The Book of Psalms is found in the Hebrew Scriptures. It consists of 150 poems, prayers and songs, most which are attributed to David the son of Jesse who was the King of Israel about 1000 years before Christ. Reciting or singing the Psalms as a form of devotion certainly predates the Christian Church, being well embedded in Jewish worship. This tradition continued in the church and is the foundation for the recitation of prayers in later devotions like the Jesus Prayer or the Rosary.

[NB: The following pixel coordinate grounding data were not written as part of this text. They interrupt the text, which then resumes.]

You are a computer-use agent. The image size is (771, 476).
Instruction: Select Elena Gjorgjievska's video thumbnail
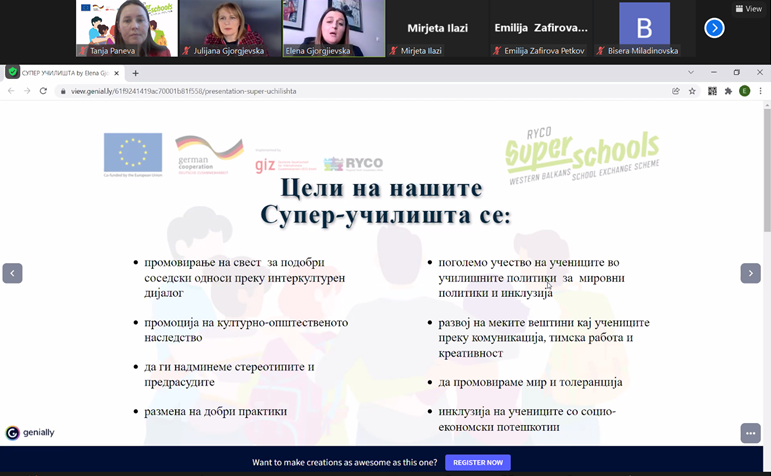click(333, 28)
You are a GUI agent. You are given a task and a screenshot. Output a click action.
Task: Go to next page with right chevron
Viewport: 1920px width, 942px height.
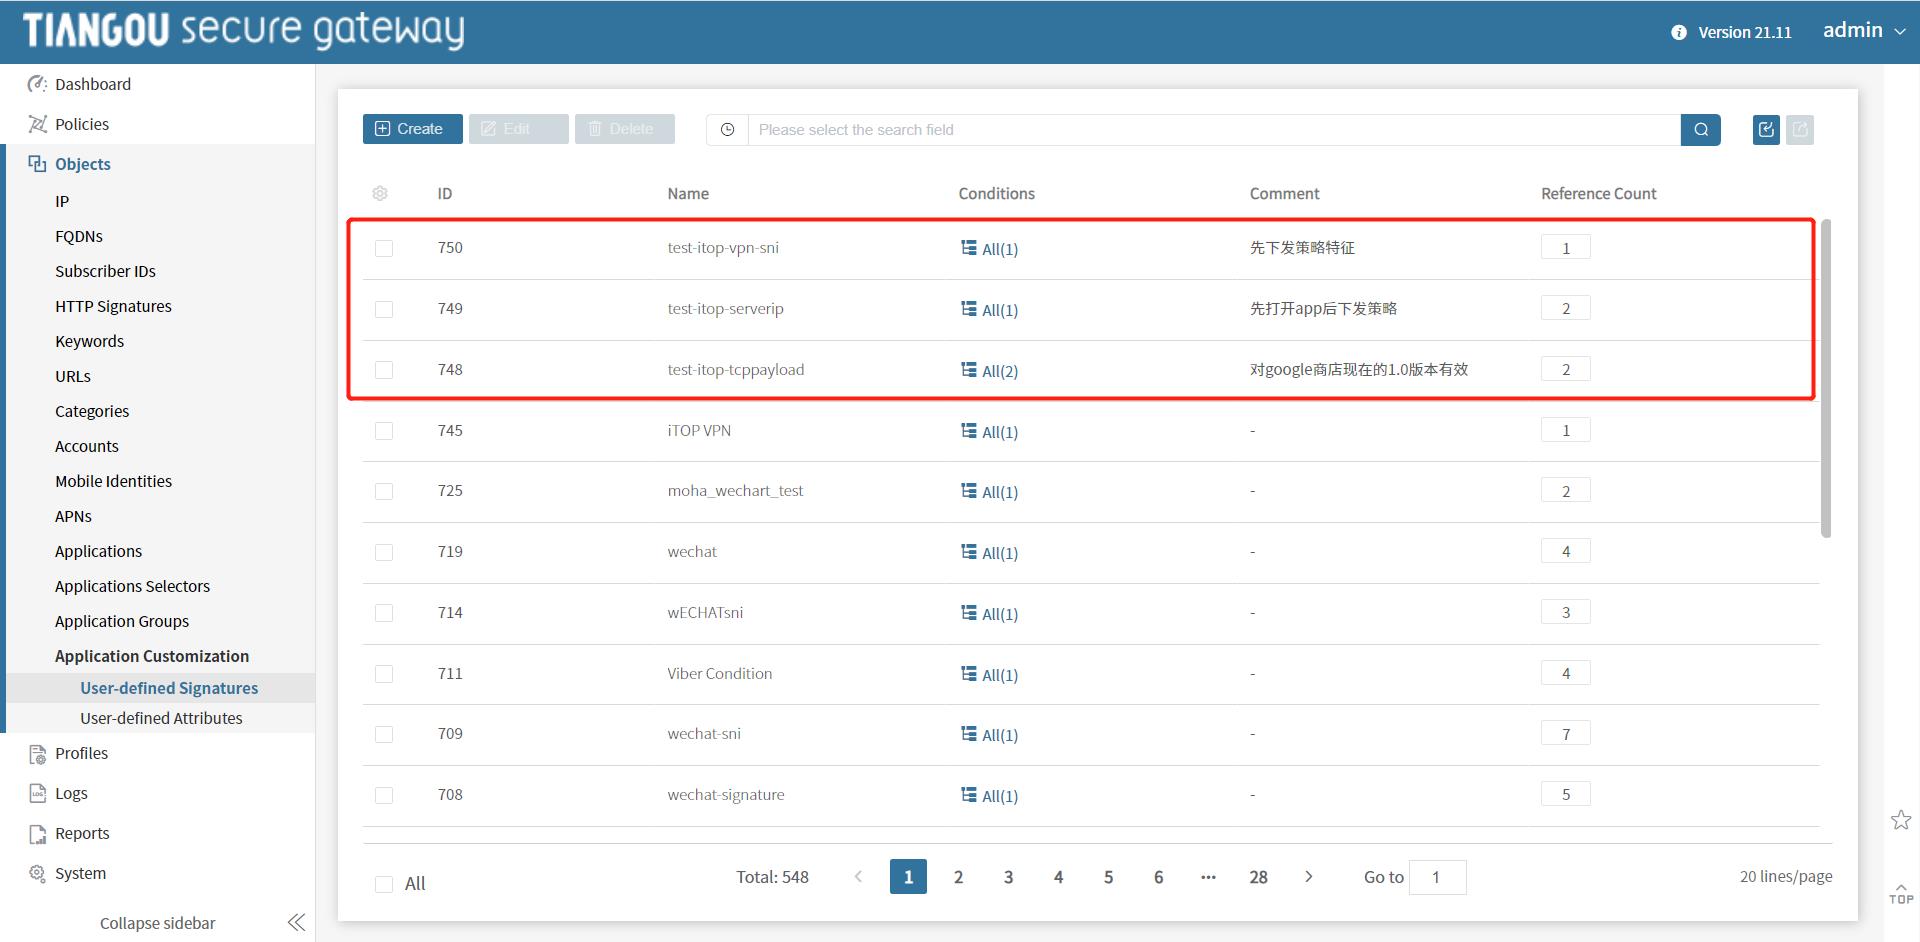[x=1308, y=877]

At Mass, during the Liturgy of the Word, the Psalms have their own special place right after the first reading. We often refer to this as the Responsorial Psalm. A cantor will approach the lectern, bowing to the altar as they draw near. Then they will sing or recite the response, which is a phrase of the psalm, and raise their hand toward the congregation as a signal to repeat. Then the cantor will sing or recite a portion of the psalm and when complete will raise their hand to the congregation again to signal a repetition of the response. This process continues until the completion of the selected psalms and is basically an antiphon, a “call and response” style of singing.
It makes for a very interesting and beautiful part of the mass as you respond and listen to the psalm being sung or chanted. The prayers and songs spoken 3000 years ago by David and others from the ancient days, still resonate with us today; often presenting a profound awakening to the fact that our problems, prayers, concerns and view of life isn’t that far removed from the days of the ancients.